Posted by: JMG3Y at July 7, 2007 04:48 AM

Group decision making is a contentious subject, in part because there has been some interesting new work in the area in recent times. The research Surowiecki based his book on has been widely discussed for some time, and found inadequate to illuminate more than a small subset of cases.

Other work finds that the quality of group decisions go up when there is risk, when folks have to place a bet rather than just express a cost free opinion.

Still other work finds that many real world issues aren't resolvable by a single up or down answer because there is no correct answer, or because there are other problems that must be solved first, in sequence, and each requires a different skill set. For these problems a heuristically diverse group, closely communicating, can divide up the task into pieces that are solved in parallel unless there are dependencies and so sequence.

I think that we should pay more attention to risk. Experience shows that the answer, whatever it is and however divined, will most often be wrong. Since we know this it makes little sense to place large bets by implementing them on large scales or in irrevocable ways. An experimental approach makes more sense, and multiple parallel experiments most often reveal better answers more quickly.

This leaves no role for either legislatures or bureaucrats other than to enable experimentation, mostly by getting out of the way. As a society our best move would be to increasingly limit them since they will not limit themselves, even when it does harm for them to remain engaged. To a significant extent they are the problem. Few problems are usefully worked by political methods. This is a primitive behavior unsuited to a post-industrial world.

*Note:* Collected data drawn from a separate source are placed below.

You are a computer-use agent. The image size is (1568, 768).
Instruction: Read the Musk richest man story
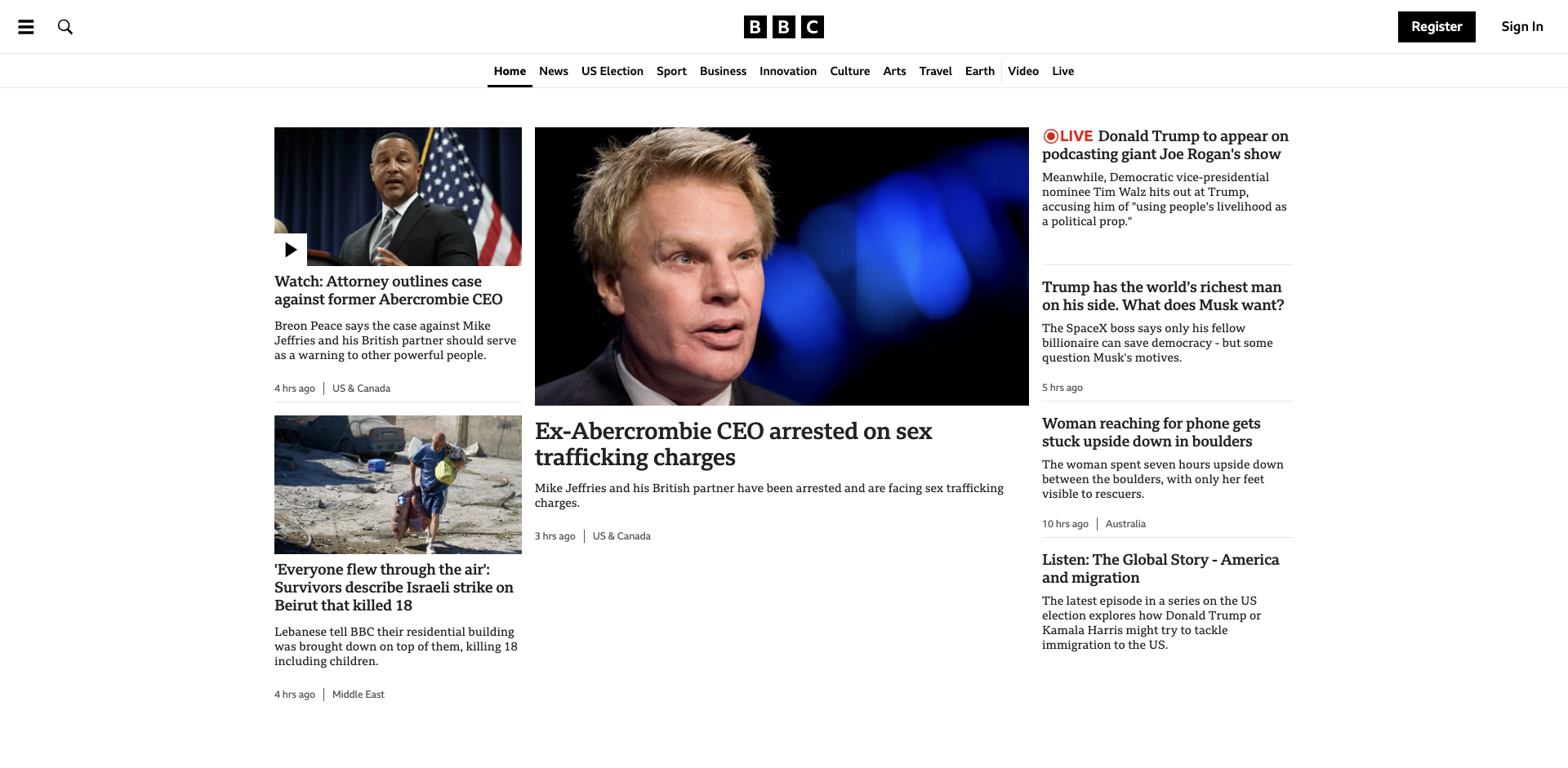tap(1163, 296)
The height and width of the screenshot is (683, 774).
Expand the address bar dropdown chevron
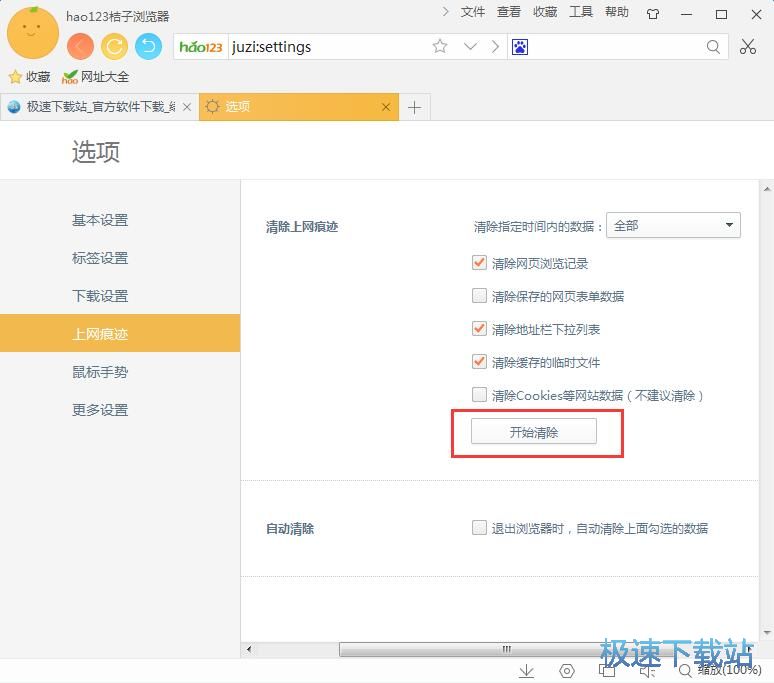pyautogui.click(x=469, y=47)
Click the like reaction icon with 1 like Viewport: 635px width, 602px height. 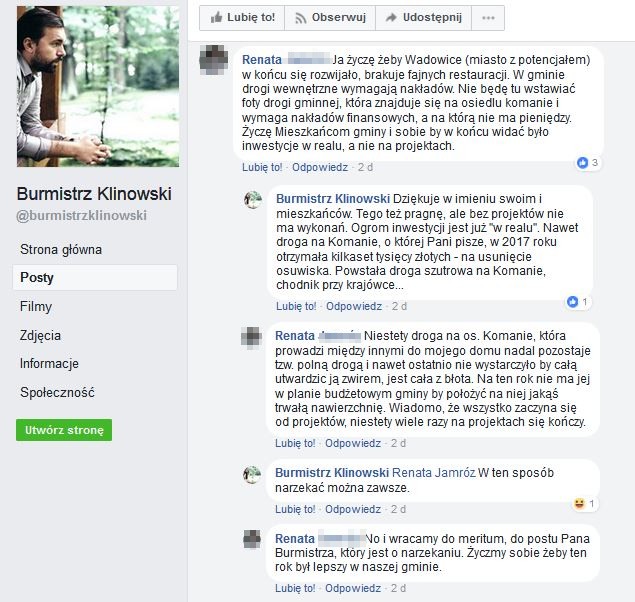point(572,302)
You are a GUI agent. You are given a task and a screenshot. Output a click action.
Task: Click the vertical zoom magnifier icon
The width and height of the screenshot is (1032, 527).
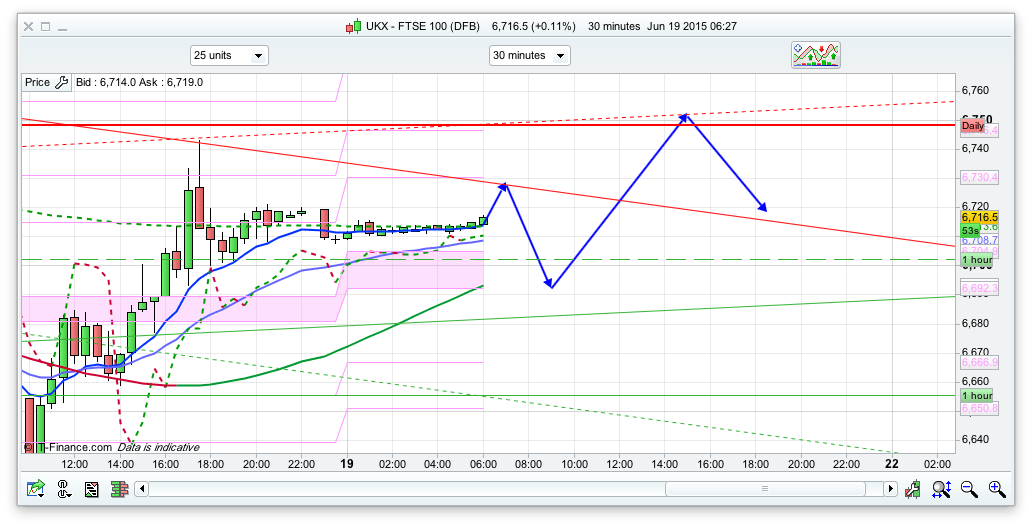click(x=941, y=489)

Posted by: back40 at July 7, 2007 05:55 PM

back40: Do you know of a book or of on-line materials that groups involved in such seemingly intractable disputes could use to help them work their way through to a robust solution? It seems that the first thing everyone has to realize is that winning a battle in one venue won't likely win the war, that the final solution has to be win-win with everyone having a deeper understanding of the rationale opposing sides' positions.

Fresh water scarcity is looming as a serious threat in many places. Combined with the increasing energy scarcity in the form of declining crude oil EROEI and increasing food needs, such problems and thus the need for methods to solve them are becoming critically important.

Posted by: JMG3Y at July 10, 2007 05:22 AM

I pay attention to the journal Ecology and Society and the Resilience Alliance in general. I often disagree with them, they drank way too much kool-aid, but they approach problems like this as being inherently complex, requiring both social and ecological insights to do any good at all. Oddly, this is unusual, though I've seen a trend toward this approach emerge in other places of late.

The E&S home page lists some water related special features in progress, so you may not have to dig around too much to have a little fun. Do dig around though if you find the initial taste to be good. You can also give them input and ask them questions. I've commented on some articles in the past that touched on subjects I knew well from a practitioner perspective, and they accepted them.

They aren't the only ones doing related work, but it's a start.